Le magazine des professionnels du diagnostic immobilier

Sylvain Coopman (Chambre des diagnostiqueurs Fnaim) : «  Pour un “ temps minimum ”  »

Parler d’un temps normé est compliqué. Les diagnostiqueurs se sont équipés de matériels informatiques améliorant leur productivité, mais cette évolution n’est pas encore aboutie. Le temps passé pour réaliser un diagnostic correct est assez varié d’un technicien à l’autre. Il paraît plus sage de parler d’un temps minimum en-dessous duquel le diagnostic ne peut être réalisé, sinon au détriment de la qualité de la prestation. Il serait plus juste de parler de «  temps minimum pour réaliser un bon diagnostic  », ce sur quoi nous travaillons déjà à la Chambre, afin de ne pas pénaliser les plus vertueux qui ne pourraient plus se distinguer par la qualité de leur offre. De même, parler d’un prix fixe pour un diagnostic semble plutôt irréaliste.

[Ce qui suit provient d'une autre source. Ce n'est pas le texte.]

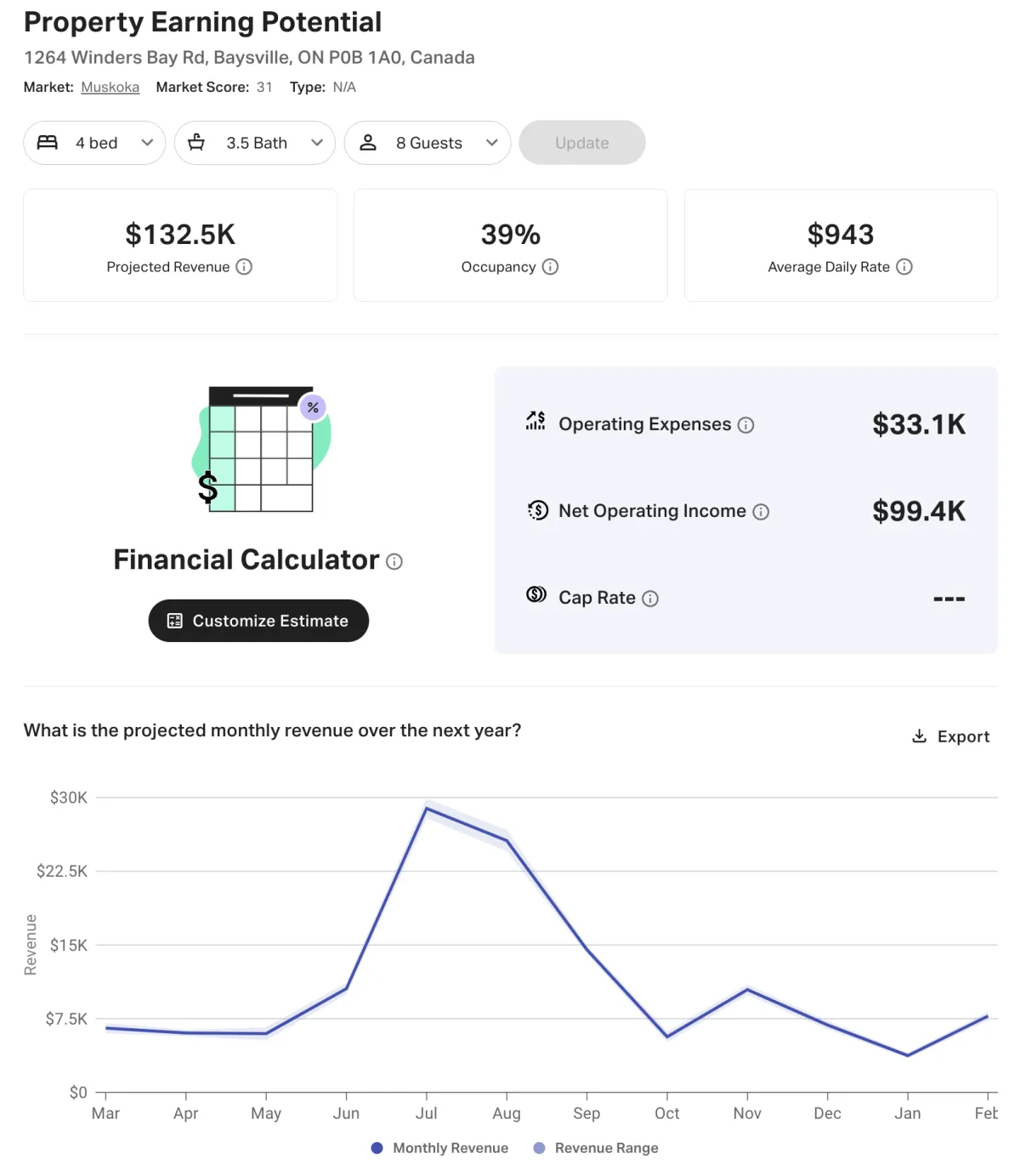This screenshot has height=1176, width=1020.
Task: Click the Occupancy info icon
Action: click(550, 267)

La valeur de l’ensemble des équipements, d’un cabinet à l’autre, est très disparate. Des tarifs réglementés auraient des conséquences désastreuses sur le marché, condamnant à mort les professionnels qui ont fait le choix d’investissements plus lourds. A bien regarder les secteurs où les prix sont réglementés, cela ne règle pas le problème qualitatif. Cela aligne juste les prix, et plutôt sur la fourchette basse... Argumenter sur le prix de base se révèle ensuite impossible. La piste la plus raisonnable semble donc d’évoquer un tarif minimum, sans l’imposer.